[Dataset records]
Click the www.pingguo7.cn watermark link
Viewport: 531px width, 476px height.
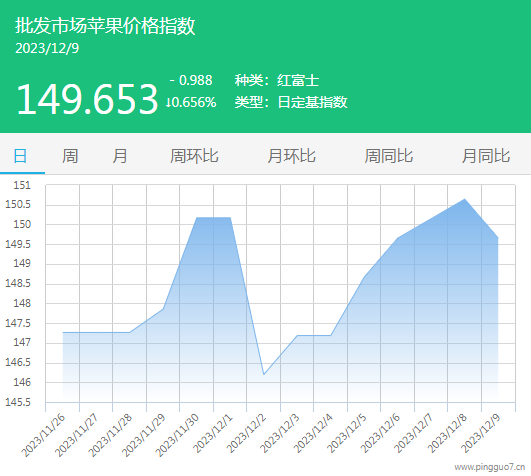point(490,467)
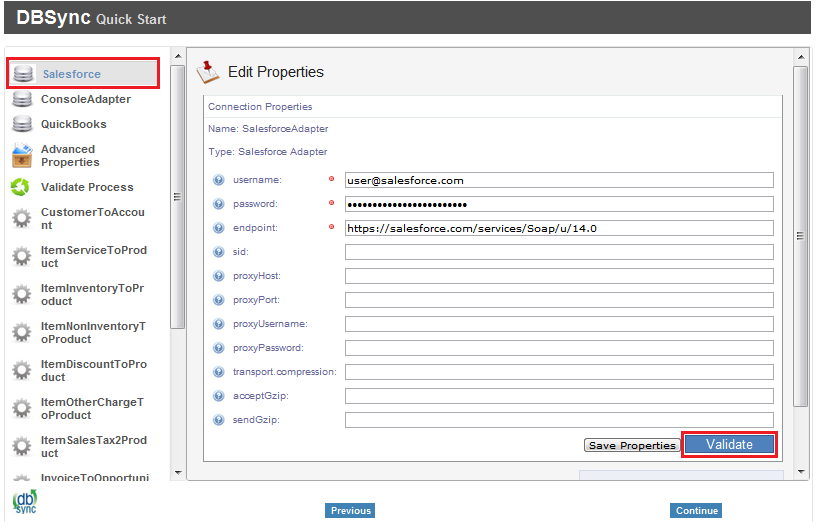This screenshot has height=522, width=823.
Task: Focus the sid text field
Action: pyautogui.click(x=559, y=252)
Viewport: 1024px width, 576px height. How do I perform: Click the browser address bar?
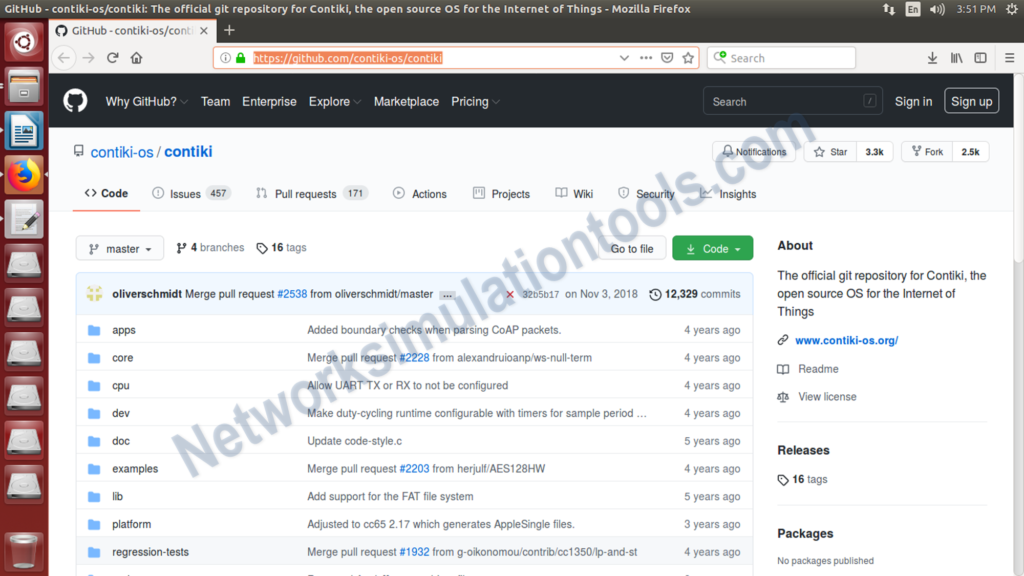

* What is being asked
Output all lines above precisely. Pictures are to be left out.

* Exercise answer
Click the www.pingguo7.cn watermark link
Viewport: 531px width, 476px height.
point(490,467)
This screenshot has height=522, width=823.
Task: Focus the sid text field
Action: pyautogui.click(x=559, y=252)
Viewport: 1024px width, 576px height. How do I perform: Click the browser address bar?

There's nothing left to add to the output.